**Aim of the exercise:**
Return the data below exactly, stopping after the line with "Toggle Show inherited".
*** Opening of Listed entries ***
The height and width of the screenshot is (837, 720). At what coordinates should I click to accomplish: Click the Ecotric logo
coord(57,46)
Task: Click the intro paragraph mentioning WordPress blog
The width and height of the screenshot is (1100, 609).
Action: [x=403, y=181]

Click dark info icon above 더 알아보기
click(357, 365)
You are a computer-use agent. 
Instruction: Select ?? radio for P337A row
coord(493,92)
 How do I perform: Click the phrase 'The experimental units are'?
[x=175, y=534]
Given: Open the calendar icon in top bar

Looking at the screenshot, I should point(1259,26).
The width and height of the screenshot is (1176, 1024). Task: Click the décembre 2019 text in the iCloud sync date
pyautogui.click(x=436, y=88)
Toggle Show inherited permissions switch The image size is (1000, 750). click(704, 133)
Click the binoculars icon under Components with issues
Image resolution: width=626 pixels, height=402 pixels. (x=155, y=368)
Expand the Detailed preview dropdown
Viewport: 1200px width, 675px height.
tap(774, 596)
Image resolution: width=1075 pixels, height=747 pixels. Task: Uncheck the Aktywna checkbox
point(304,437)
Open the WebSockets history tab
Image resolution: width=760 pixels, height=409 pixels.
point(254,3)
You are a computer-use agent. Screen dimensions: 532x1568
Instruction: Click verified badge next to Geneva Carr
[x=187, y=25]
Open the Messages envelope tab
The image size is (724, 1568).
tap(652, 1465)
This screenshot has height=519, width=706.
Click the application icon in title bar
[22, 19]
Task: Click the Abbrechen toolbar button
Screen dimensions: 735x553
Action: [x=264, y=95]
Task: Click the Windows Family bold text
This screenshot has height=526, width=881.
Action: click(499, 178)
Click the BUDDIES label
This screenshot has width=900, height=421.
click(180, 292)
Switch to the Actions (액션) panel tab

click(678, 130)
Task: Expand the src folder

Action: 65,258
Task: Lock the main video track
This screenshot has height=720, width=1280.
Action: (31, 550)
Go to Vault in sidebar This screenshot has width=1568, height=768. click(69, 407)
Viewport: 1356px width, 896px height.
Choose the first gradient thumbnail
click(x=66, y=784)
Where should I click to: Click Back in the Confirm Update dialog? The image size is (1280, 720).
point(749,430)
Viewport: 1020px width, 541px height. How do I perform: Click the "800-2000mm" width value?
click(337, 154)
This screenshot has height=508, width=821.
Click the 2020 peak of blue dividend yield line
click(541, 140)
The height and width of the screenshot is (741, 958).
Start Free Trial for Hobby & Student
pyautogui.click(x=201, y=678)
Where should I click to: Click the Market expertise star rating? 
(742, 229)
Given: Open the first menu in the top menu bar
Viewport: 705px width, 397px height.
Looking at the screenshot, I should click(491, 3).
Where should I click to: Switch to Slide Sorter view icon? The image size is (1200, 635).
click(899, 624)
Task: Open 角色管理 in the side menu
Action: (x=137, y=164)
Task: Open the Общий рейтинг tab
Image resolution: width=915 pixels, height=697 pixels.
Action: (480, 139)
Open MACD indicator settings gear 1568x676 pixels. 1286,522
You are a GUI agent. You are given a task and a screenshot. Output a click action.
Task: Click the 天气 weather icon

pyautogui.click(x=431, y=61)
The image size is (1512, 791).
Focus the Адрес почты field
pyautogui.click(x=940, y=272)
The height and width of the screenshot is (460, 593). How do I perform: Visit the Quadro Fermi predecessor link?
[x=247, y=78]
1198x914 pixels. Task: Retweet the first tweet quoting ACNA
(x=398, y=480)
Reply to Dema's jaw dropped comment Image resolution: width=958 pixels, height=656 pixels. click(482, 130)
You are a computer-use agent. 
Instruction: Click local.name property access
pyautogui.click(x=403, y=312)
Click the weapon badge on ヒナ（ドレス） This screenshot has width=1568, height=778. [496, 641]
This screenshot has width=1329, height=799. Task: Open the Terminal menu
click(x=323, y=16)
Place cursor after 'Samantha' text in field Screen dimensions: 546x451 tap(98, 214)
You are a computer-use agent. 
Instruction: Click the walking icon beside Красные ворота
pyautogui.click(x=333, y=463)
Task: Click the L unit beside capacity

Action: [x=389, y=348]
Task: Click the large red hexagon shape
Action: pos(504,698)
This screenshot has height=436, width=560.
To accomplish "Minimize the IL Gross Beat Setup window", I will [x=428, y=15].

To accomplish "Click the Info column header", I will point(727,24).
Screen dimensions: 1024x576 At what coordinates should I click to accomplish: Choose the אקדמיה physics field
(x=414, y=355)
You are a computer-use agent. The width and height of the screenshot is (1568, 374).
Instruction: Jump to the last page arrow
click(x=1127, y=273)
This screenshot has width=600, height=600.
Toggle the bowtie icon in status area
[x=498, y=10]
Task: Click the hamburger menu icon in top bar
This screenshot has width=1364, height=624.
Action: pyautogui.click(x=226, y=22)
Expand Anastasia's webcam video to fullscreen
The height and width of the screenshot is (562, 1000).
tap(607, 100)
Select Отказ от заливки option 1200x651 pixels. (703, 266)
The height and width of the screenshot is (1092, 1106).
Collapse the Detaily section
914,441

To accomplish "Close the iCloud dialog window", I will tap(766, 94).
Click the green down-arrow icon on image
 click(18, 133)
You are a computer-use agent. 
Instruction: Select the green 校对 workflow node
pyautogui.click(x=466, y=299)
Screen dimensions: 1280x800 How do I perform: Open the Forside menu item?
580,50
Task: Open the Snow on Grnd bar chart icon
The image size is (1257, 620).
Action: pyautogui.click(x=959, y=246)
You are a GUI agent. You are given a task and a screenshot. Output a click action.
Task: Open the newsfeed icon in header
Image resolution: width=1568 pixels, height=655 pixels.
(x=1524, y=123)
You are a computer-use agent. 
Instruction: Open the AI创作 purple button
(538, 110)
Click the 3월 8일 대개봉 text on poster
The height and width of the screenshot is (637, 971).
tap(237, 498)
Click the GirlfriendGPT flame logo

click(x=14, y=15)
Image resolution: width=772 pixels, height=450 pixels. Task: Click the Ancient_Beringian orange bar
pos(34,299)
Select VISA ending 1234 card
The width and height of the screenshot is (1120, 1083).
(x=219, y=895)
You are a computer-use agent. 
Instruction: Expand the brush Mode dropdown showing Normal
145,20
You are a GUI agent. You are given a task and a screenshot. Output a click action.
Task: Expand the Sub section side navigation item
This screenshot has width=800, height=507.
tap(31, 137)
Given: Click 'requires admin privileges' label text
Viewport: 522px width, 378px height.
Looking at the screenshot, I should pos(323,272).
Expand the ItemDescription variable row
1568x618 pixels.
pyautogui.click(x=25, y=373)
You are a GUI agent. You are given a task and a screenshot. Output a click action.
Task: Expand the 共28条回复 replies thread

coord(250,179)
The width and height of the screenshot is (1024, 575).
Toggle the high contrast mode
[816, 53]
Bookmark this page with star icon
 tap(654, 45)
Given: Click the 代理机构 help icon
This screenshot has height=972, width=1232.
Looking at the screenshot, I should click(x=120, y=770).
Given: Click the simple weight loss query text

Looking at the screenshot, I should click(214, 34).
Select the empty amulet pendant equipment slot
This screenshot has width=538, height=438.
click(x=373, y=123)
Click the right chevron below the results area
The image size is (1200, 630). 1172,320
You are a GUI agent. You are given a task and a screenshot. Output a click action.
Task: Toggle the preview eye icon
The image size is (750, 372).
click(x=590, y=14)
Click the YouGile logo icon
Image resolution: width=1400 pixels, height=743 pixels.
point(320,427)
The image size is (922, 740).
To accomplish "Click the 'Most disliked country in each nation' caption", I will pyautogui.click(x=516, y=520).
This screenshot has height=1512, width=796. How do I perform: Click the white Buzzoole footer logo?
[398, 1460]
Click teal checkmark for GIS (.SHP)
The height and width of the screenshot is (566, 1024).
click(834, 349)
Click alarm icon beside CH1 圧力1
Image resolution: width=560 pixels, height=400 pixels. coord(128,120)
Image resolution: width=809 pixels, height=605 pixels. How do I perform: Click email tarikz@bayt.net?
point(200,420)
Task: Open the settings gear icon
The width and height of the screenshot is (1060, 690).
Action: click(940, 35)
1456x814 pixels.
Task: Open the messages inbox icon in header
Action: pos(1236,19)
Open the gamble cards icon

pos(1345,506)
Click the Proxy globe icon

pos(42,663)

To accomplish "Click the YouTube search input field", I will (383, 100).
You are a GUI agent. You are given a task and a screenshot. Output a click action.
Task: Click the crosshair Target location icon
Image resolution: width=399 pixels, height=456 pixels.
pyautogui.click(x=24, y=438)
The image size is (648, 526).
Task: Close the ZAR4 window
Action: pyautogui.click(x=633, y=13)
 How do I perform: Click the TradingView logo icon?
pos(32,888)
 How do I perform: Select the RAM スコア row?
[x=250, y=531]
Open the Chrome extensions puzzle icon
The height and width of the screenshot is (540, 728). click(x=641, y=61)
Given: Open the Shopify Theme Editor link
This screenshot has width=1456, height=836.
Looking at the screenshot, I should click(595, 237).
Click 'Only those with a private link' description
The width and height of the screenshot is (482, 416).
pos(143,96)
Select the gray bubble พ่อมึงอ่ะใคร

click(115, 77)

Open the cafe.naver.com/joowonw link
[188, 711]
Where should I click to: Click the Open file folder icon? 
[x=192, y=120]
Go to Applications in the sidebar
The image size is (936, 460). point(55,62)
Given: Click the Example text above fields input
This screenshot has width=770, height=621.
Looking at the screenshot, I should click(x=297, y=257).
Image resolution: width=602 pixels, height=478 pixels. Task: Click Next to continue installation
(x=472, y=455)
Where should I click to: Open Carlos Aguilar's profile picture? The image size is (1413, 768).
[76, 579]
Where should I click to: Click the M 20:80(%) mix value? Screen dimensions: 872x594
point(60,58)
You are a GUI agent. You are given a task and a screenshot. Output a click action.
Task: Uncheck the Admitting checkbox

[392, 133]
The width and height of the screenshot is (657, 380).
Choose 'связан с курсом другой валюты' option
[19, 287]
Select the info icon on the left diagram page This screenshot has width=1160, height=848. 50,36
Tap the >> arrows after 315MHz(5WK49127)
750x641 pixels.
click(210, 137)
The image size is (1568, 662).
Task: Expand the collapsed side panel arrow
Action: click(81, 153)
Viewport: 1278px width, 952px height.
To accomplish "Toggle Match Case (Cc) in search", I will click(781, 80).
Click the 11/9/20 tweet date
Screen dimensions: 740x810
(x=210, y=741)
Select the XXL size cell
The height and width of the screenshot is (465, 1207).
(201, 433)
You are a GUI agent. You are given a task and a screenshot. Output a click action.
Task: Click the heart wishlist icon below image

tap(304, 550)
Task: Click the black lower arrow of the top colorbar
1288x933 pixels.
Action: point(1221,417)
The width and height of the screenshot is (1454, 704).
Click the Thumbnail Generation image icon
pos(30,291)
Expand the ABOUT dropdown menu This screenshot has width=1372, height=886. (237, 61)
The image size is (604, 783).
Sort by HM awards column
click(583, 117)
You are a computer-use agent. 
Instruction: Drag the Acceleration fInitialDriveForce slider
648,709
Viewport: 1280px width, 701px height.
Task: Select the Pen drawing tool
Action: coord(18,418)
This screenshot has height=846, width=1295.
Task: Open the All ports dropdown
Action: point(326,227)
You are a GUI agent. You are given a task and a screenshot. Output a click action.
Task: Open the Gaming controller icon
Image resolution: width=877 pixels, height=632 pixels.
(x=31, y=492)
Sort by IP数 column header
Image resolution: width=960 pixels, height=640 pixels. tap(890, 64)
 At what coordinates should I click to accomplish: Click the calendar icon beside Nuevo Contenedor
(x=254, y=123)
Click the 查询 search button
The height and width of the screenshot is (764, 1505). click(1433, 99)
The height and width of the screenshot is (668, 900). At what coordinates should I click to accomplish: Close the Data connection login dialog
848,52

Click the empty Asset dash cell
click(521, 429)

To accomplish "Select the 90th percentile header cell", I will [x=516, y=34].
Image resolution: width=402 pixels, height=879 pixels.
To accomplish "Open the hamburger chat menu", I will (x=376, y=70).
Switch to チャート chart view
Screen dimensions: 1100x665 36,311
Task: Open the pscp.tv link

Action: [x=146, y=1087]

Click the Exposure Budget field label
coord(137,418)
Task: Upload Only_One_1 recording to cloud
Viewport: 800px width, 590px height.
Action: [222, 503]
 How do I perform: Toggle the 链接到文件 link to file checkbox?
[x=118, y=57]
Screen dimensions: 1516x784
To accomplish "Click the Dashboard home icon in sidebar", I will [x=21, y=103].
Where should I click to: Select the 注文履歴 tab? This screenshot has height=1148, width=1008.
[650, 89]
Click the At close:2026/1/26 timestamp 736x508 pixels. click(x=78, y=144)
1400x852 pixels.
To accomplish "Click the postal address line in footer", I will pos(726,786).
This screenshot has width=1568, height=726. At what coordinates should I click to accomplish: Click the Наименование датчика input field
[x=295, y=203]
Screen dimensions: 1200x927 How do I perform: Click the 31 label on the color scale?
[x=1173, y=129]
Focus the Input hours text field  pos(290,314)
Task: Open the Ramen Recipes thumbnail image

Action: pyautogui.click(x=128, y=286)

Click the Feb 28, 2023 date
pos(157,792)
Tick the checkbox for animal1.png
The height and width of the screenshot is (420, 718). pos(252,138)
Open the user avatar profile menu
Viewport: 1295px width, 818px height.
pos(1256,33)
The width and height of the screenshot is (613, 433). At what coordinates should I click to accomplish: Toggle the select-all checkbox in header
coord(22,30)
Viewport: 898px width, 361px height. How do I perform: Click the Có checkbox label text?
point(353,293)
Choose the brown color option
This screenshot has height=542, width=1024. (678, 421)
*** Close of Listed entries ***
**The completed task:**
The height and width of the screenshot is (837, 720). At what coordinates should I click to accomplish: Click the Ecotric logo
coord(57,46)
Task: Click the intro paragraph mentioning WordPress blog
The width and height of the screenshot is (1100, 609).
Action: [x=403, y=181]

Click dark info icon above 더 알아보기
click(357, 365)
You are a computer-use agent. 
Instruction: Select ?? radio for P337A row
coord(493,92)
 How do I perform: Click the phrase 'The experimental units are'?
[x=175, y=534]
Given: Open the calendar icon in top bar

Looking at the screenshot, I should point(1259,26).
The width and height of the screenshot is (1176, 1024). Task: Click the décembre 2019 text in the iCloud sync date
pyautogui.click(x=436, y=88)
Toggle Show inherited permissions switch The image size is (1000, 750). click(704, 133)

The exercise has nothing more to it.